As the UK faces up to its divorce from the European Union, there is anxiety around our withdrawal from the Common Agricultural Policy (CAP) - a policy as equally misunderstood as it was hated – its complex rural social funding streams encompassing farming, forestry and conservation.

But we do not have to talk ourselves into depression when this upheaval presents us with unique opportunities to find better ways we can utilise our countryside.

Money will be tight as it’s directed towards other societal needs. Rather than defending traditional positions on rural expenditure to maintain the status quo, now is the time to reconsider matters without CAP constraints. Smart honest thinking is required at a time to put our money where our mouth is and where our heart lies: food, woodland, and wildlife.

Once we understand that any balance sheets ‘in the red finds it hard to be green’, we realise that farmers and other land uses must find new profitable markets to survive and work more in tune with the environment. The Tenant Farmers Association has come up some thoughts on doing away with subsidies (which themselves stifle innovation), to share replacement funding between targeted agri-enviro schemes, infrastructure grants to improve farming efficiency, and help develop British produced food for self-sufficiency and export.

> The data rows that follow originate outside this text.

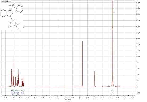
Task: Click the chemical structure drawing
Action: point(12,16)
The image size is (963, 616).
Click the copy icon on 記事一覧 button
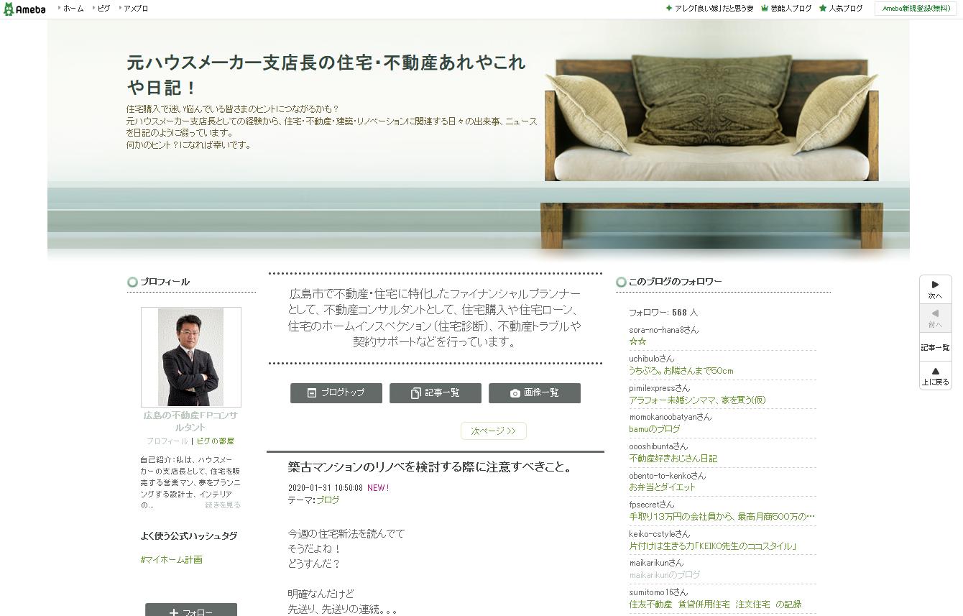pyautogui.click(x=415, y=392)
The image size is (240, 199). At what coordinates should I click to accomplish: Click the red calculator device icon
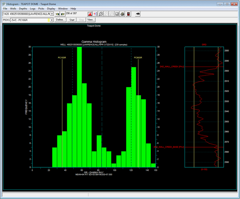128,14
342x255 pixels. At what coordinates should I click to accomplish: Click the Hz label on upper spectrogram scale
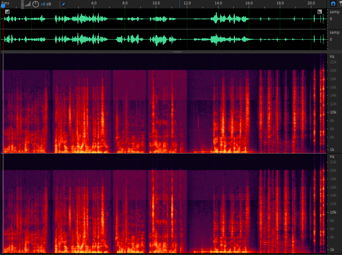pos(332,56)
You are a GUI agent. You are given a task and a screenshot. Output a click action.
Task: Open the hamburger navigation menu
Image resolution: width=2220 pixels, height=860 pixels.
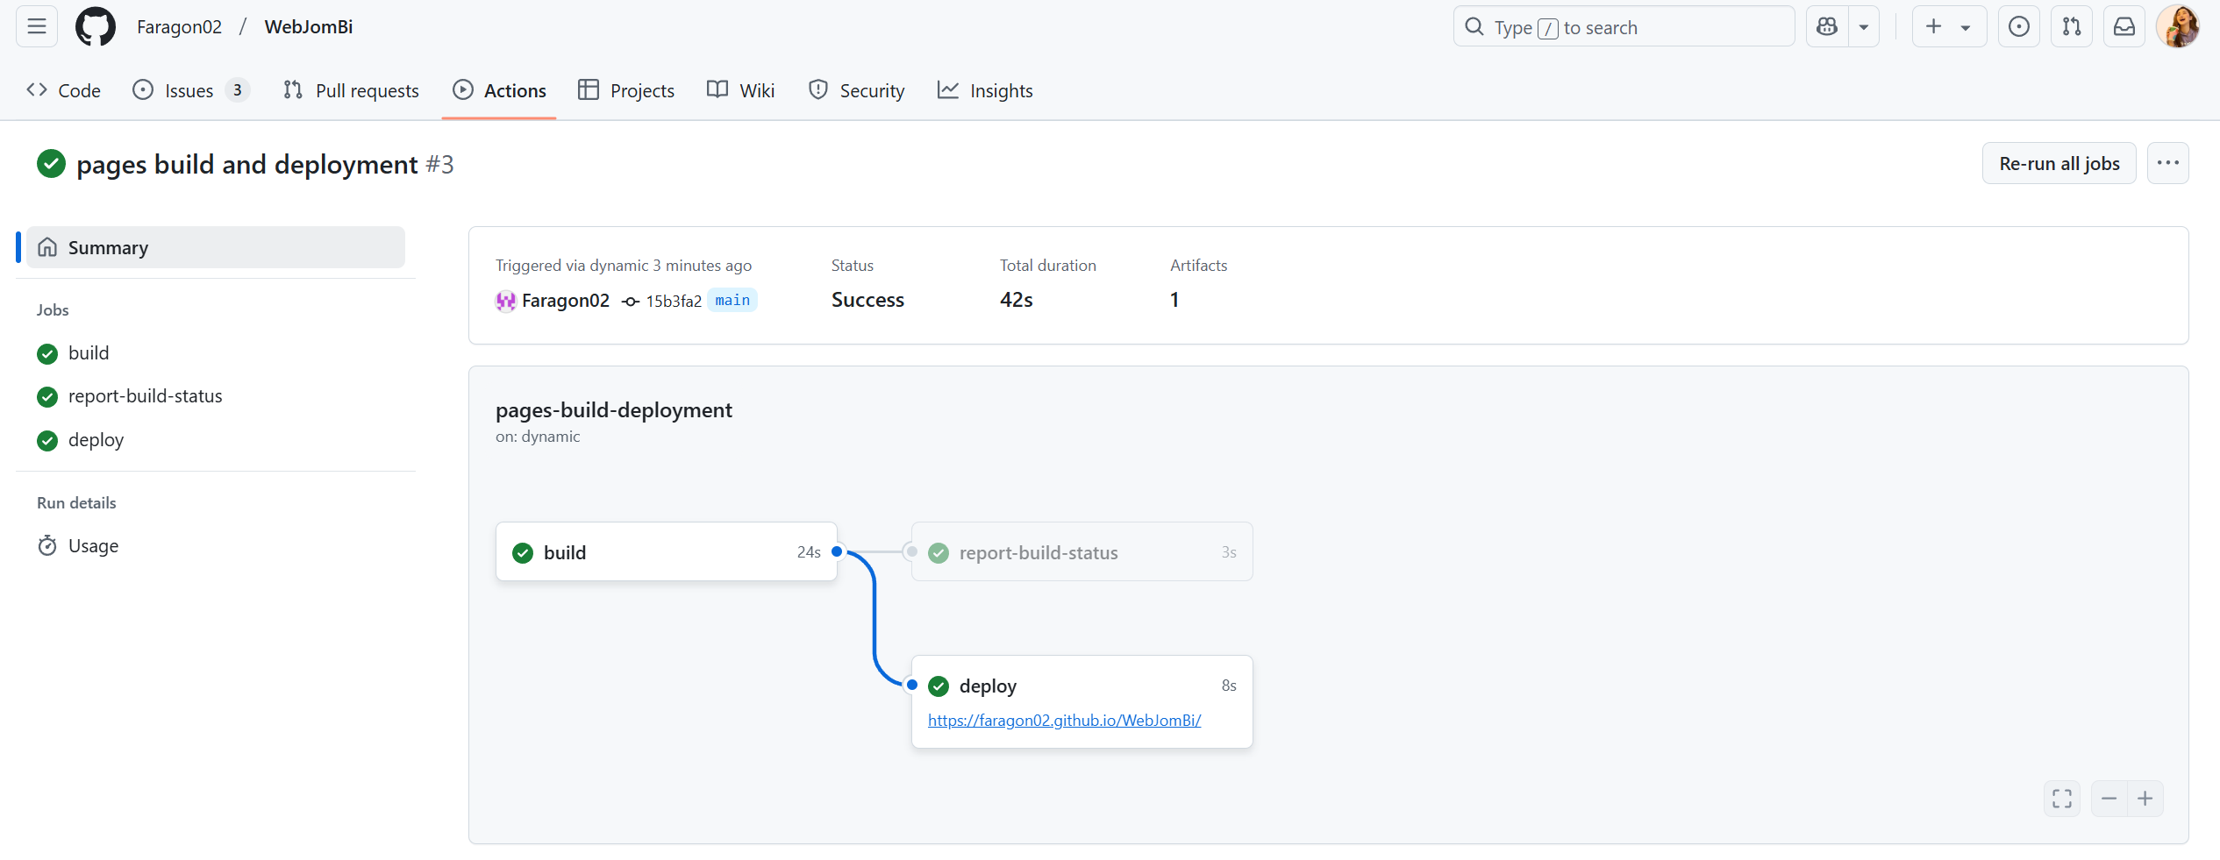click(x=37, y=27)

If less efficient, unprofitable farmers are at threat of becoming unemployed, some will have the chance to redeploy their skills in providing other paid public benefits not conventionally demanded under an agricultural regime. There is an opportunity to redefine ‘new’ public services outside traditional farming; for as one upland farmer told me that if he was paid to ‘farm’ a bog, he would manage it to slow the flow of water to the lowlands.

Funding for woodland will vie with farming within Defra and it is timely to act on the neglected findings of the Independent Forestry Panel to reinvigorate a much loved key long term aspect of our landscape to integrate it into more farmland. Let’s us reappraise how climate-affected trees might require us to plant other species now that can adapt to a drought-prone, grey squirrel-infested landscape in fifty year’s time.

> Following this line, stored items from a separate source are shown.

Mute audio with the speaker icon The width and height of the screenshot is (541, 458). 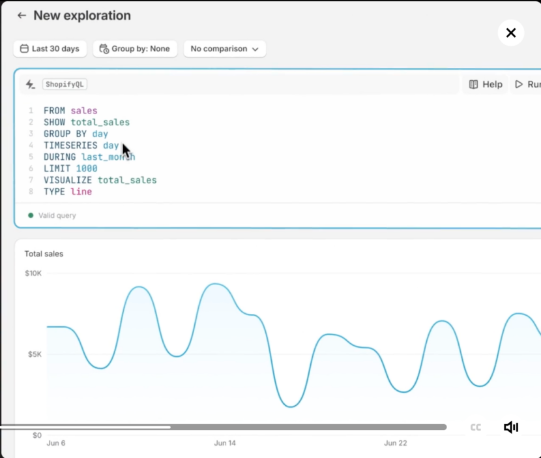click(510, 427)
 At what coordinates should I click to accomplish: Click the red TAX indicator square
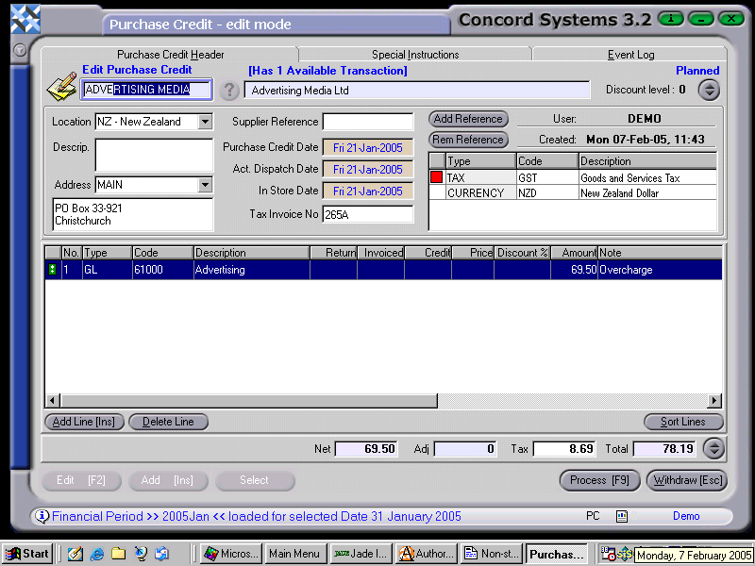pyautogui.click(x=436, y=177)
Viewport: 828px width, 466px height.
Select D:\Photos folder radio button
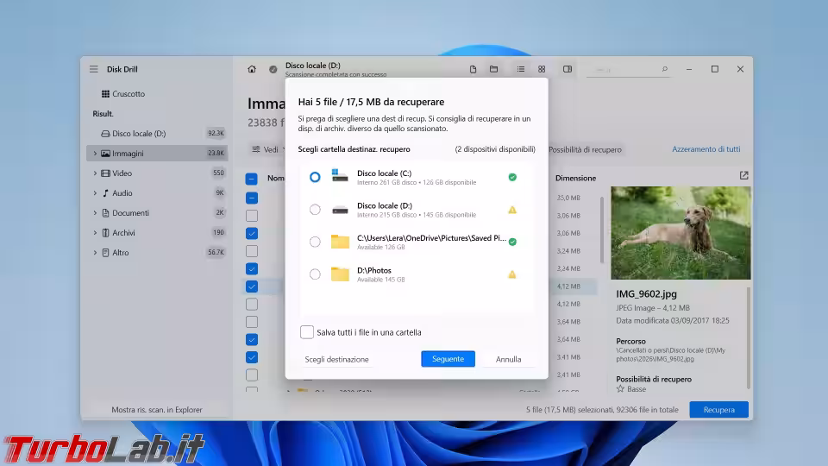coord(315,274)
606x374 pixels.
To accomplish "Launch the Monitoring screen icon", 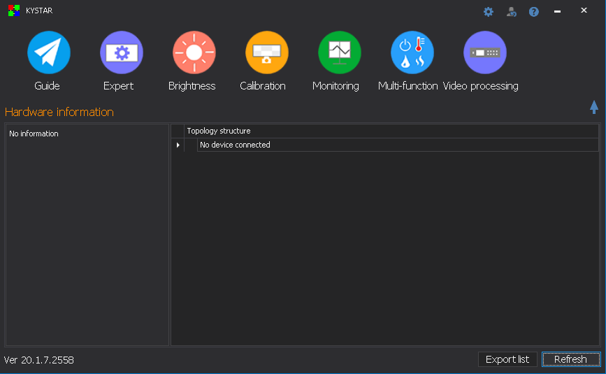I will pyautogui.click(x=339, y=53).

There is no need to fear a bonfire of wildlife regulations, environmentalists will see to that, but to re-evaluate ‘proportionate measures’ to avoid blanket legislation and enable flexible habitat and species protection alongside exploring sensitive subjects such as predator control to protect declining species such as curlews. Where voluntary co-owned partnerships between environment advisers and land managers are fostered, the results are positive as demonstrated by Farming Clusters and the Pontbren farmers.

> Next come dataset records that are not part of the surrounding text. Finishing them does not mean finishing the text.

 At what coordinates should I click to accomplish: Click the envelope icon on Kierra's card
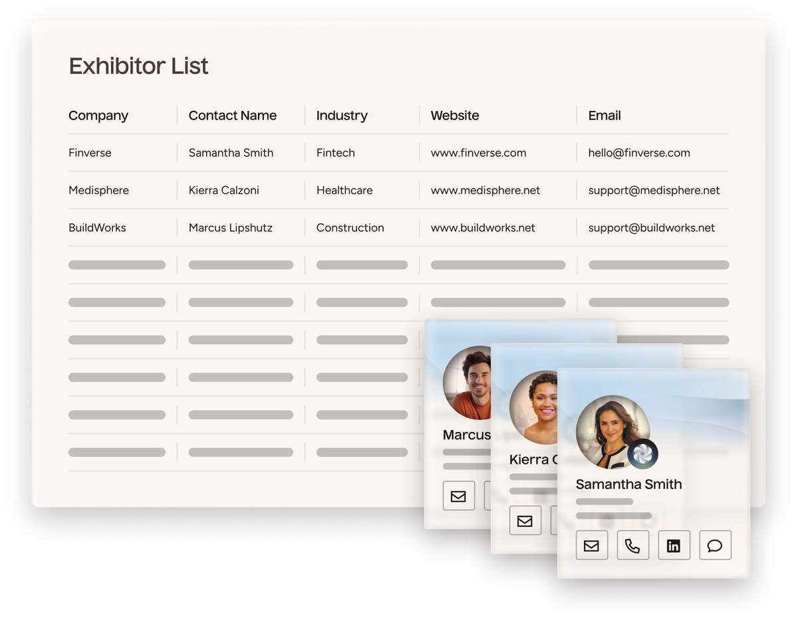click(x=525, y=520)
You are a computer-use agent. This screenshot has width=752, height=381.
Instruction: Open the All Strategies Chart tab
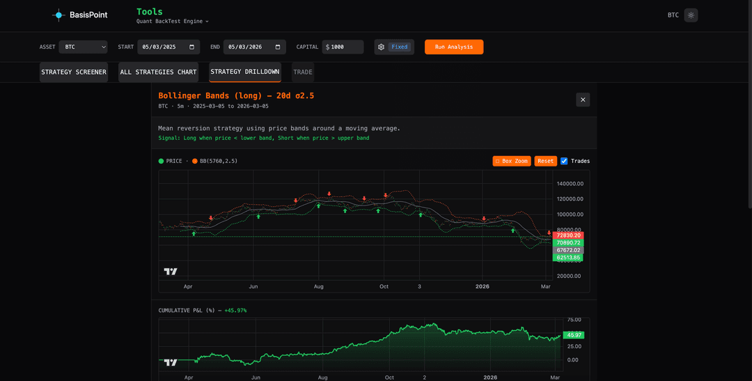[x=158, y=72]
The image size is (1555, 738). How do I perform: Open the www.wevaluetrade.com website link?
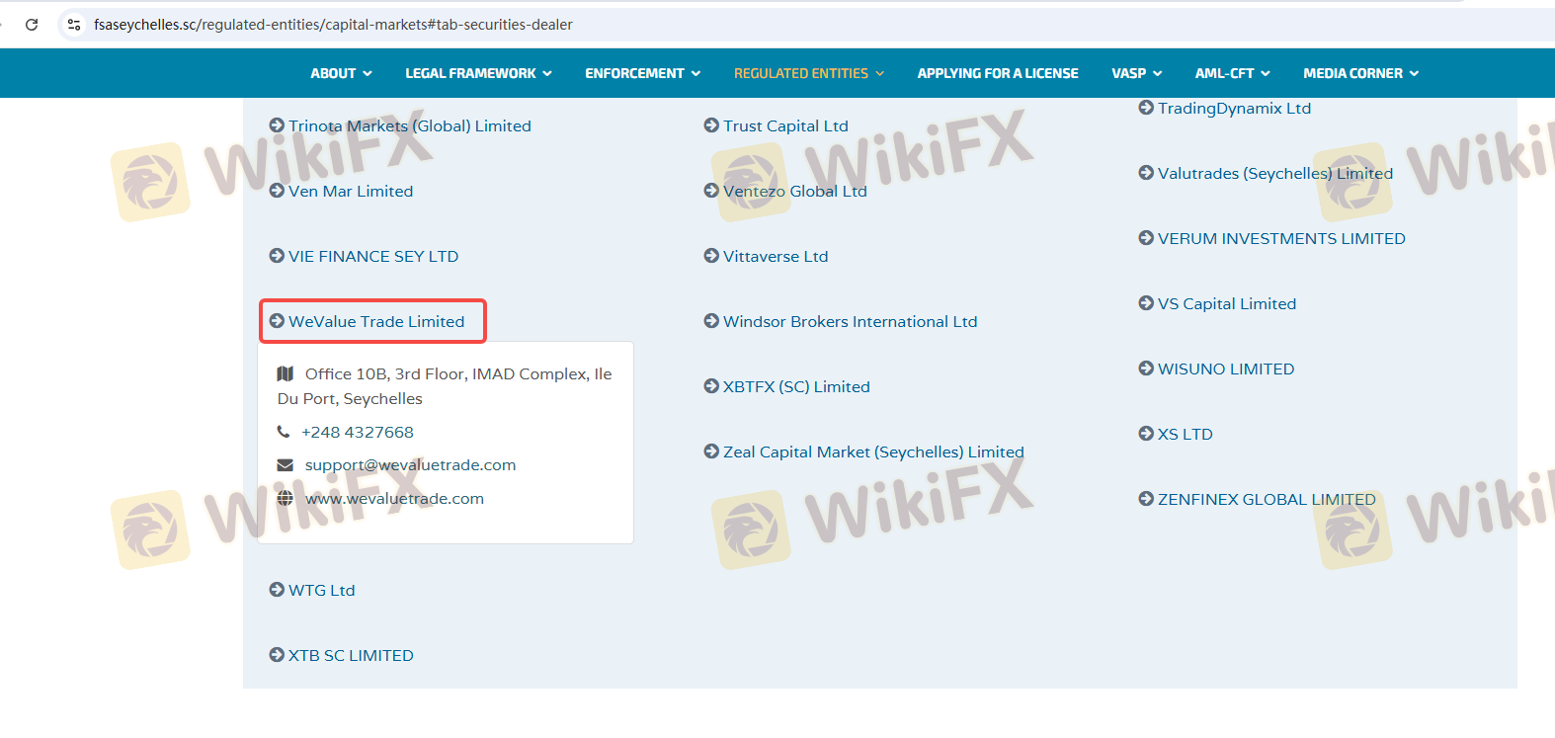394,499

The current ruckus will only reinforce age-old tensions over competing land uses. It’s vital for the government to bravely sort out conflicts (no one else can lead this) between human interests that undermine trust in our ability to work together within a countryside undergoing change.

Now’s the chance to get over our fears to champion fresh ideas and challenge orthodox practices to make a smarter working countryside resound to both the roar of combine harvesters and the ditties of yellowhammers.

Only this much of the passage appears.